Excerpted text:
Police Web prescribing


At the recent AMA Annual Meeting, delegates set a sensible standard for prescribing drugs over the Internet: Do so only with safeguards in place to ensure the quality of care being provided. When that doesn't happen, the AMA pointedly added, authorities should take action against the physicians involved as well as to stop sites from illegally providing prescription drugs.

There is plenty of work to be done to implement those recommendations. A significant number of Internet sites -- estimates place the figure into the hundreds, based both in this country and abroad -- are improperly dispensing prescription medicine.

It is common knowledge among the Internet-literate that to avoid the embarrassment or scrutiny of a visit to the doctor's office -- presumably why the erectile dysfunction drug Viagra is such a popular Internet offering, along with obesity and baldness meds -- anyone can simply type the names of those drugs into a Web browser. In a few seconds a list of links will appear to sites touting no-hassle prescriptions and quick delivery.

Once at the site, the process typically involves nothing more than a click of the mouse to acknowledge a liability waiver, then on to a brief questionnaire. That the questions be answered honestly or even be understood is blatantly optional -- the replies won't be verified. All that's left is to provide a credit card number for payment.

The problem lies in what's missing. No serious history-taking, medical exam or tests to make a proper diagnosis, no counseling, no follow-up, no semblance of a true patient-doctor relationship.

Many of the sites are offshore and have even less physician participation than the limited medical involvement offered by sites based in this country. The offshore sites also illegally promote and dispense drugs not yet approved for use here, but which (at least in small quantities) often pass through customs inspections.

Input data:

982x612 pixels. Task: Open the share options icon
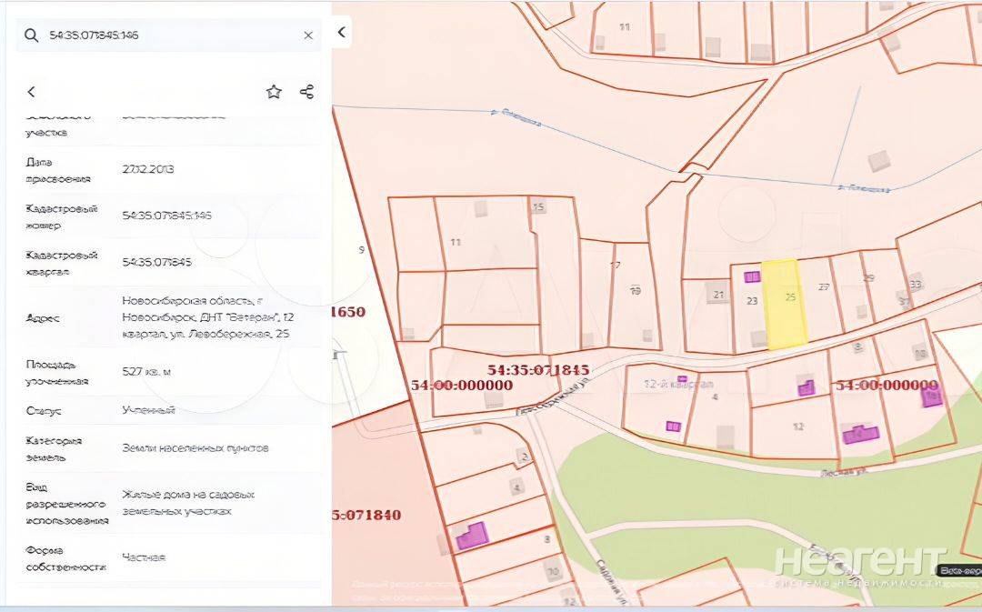(x=306, y=92)
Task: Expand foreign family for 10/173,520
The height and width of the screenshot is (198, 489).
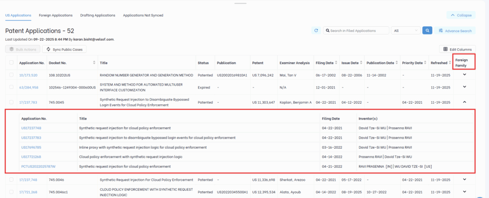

Required actions:
1. From the editorial on Internet prescribing, list everything that the sentence after "The problem lies in what's missing." names as absent.
2. Pick up the editorial on Internet prescribing after its final sentence and continue it.

Per-task answers:
1.
- Serious history-taking
- A medical exam
- Tests to make a proper diagnosis
- Counseling
- Follow-up
- Any semblance of a true patient-doctor relationship

2.
Sites based in the United States operate in a gray area of conflicting jurisdictions, out-of-date statutes and blurred distinctions about location and licensure. That the issues of physician ethics and standards of care are more obvious in Web prescribing has already provided the basis for some states to sanction doctors who prescribe without a reasonable patient exam. Other states and the federal government are just beginning to look at the problem.

At the meeting, delegates also directed the AMA to work with the Federation of State Medical Boards and others to support or develop model state legislation on the limits of Internet prescribing. And AMA will also support the National Assn. of Boards of Pharmacy "Verified Internet Pharmacy Practice Sites" seal of approval program. It is important to note that legitimate Internet pharmacies, essentially cyber-age versions of mail order pharmacies, are getting an undeserved black eye from sites that improperly prescribe.

Also tarnished is the Internet's potential as a useful tool for physicians and patients. An AMA report that accompanied the recommendations cited acceptable uses such as transmission of prescriptions and refill orders (imagine, no more wisecracks about the doctor's handwriting) and situations where consults between physicians and established patients could result in a new prescription. But all that is in the context of what rogue prescribing sites lack -- a legitimate patient-physician relationship. It's time to more aggressively police Internet prescribing before the problem gets even worse.